Le deuxième point de vue de Mylmo, qui a fâché l’armée des « prétendus nouveaux patriotes », concerne l’Alliance des Etats du Sahel (AES). C’est un sujet très sensible. Mylmo pense aussi que les pays de l’AES ne devraient pas se couper des autres pays africains. « Ce qui est bon pour l’Afrique, c’est d’ouvrir les portes, et travailler avec le monde. Parce que nous avons quelque chose pour le monde et le monde a assez pour nous », dit-il.

Les pays de l’AES (Mali, Niger, Burkina) ont annoncé récemment qu’ils quittaient la Cedeao. Sur ce point, on peut dire que les pays de l’AES ont déjà gagné, puisque la Cedeao a finalement décidé de lever les sanctions qu’elle avait infligées au Niger. Cette levée de sanctions est une main tendue de la Cedeao pour essayer de convaincre les pays de l’AES de rester dans la grande famille.

Après tout, l’AES peut exister sans que ses trois pays membres ne quittent la Cedeao. L’AES peut rester « une architecture de défense collective et d’assistance mutuelle » et de lutte contre le terrorisme, comme le précise la Charte du Liptako-Gourma, et ces objectifs n’empêchent en aucun cas les trois pays de continuer à jouir des avantages de la Cedeao. Et surtout du droit de circulation des citoyens des pays membres. Ceci est possible si les trois pays décident de retirer leur décision de quitter la Cedeao avant que cette décision soit effective, soit avant février 2025, comme le prévoit la Charte de la Cedeao.

Pour nous, Mylmo a raison de vouloir un Mali qui reste ouvert sur le monde, et donc sur la Cedeao. Car si les pays de l’AES décident de se fermer à leurs voisins, ils risquent de perdre à gauche ce qu’ils veulent gagner à droite.

Pas de souveraineté sans liberté

Les insultes et attaques contre Mylmo s’inscrivent dans une tendance visant à faire taire les opinions dissidentes dans les pays de l’AES. Les autorités de ces pays ne cessent d’expliquer qu’ils sont dans une logique de reconquête de la souveraineté.
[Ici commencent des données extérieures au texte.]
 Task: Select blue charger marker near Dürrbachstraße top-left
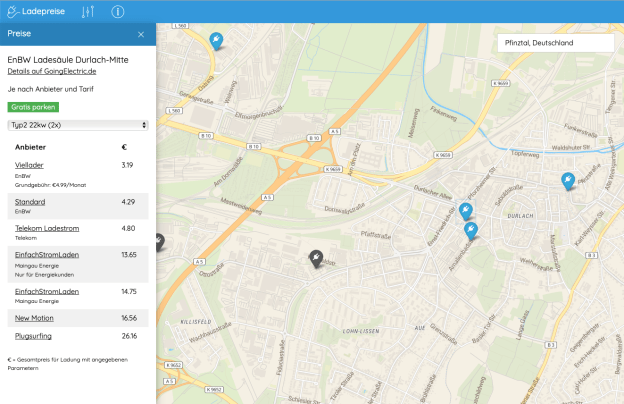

Malheureusement, il est à regretter que certains sembler vouloir conditionner la reprise de cette souveraineté par le musèlement de toutes les voix divergentes, qu’elles soient celles des hommes politiques, journalistes, activistes de la société civile ou artistes.
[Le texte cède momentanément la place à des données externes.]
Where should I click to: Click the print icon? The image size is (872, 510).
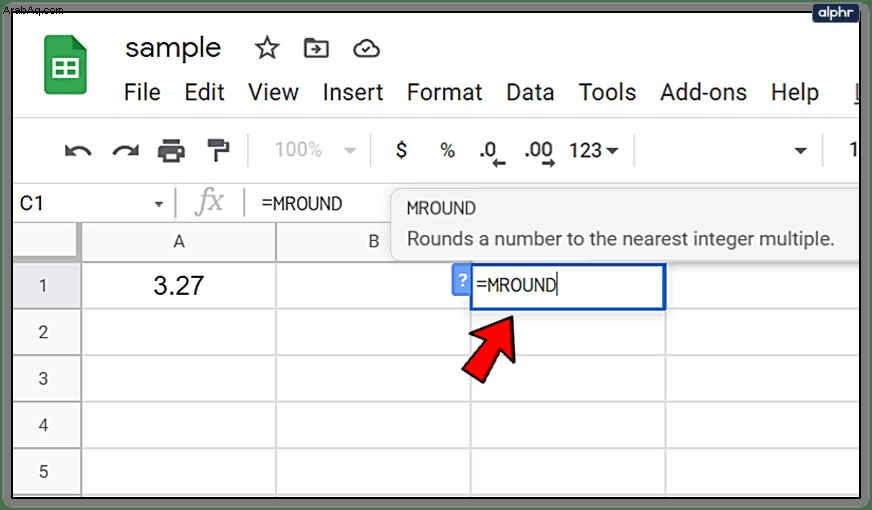point(171,151)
Dans le journal Mali Tribune du 08 mars 2024, le sociologue Mohamed Amara propose de conclure « ce voyage au cœur des régimes transitoires par la responsabilité des exécutifs de l’AES à redonner espoir à leurs populations en conjuguant leurs efforts pour une gouvernance de qualité et pour cheminer vers un retour à l’ordre constitutionnel. La bienveillance d’une partie des populations à leur égard en dépend ». Cette gouvernance de qualité ne sera possible que si la liberté d’expression est assurée pour permettre à toutes les forces vives de ces pays de proposer des solutions aux nombreux problèmes qui handicapent les pays sahéliens.
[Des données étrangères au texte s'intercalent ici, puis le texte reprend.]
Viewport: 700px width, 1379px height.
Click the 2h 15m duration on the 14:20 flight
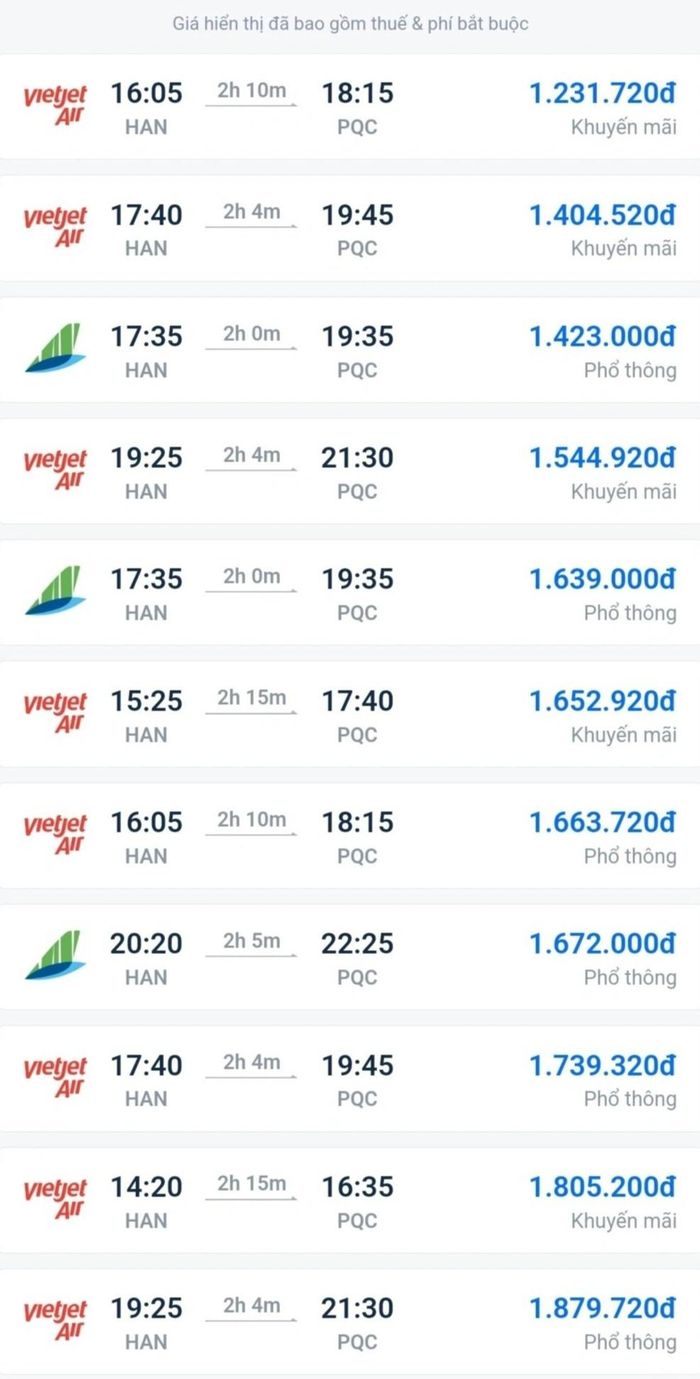point(252,1184)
Paul Valéry a dit : « La liberté est le seul bien pour celui qui a goûté à sa douceur. » George Orwell a ajouté : « La liberté, c’est de dire que deux et deux font quatre. Si cela est accordé, tout le reste suit. » Les Maliens ont goûté à la douceur de la liberté depuis la « révolution » de 1991, et pour beaucoup d’entre eux, c’est le seul bien qu’ils disposent. Si on ne le leur retire pas, il y a espoir que le reste suivra.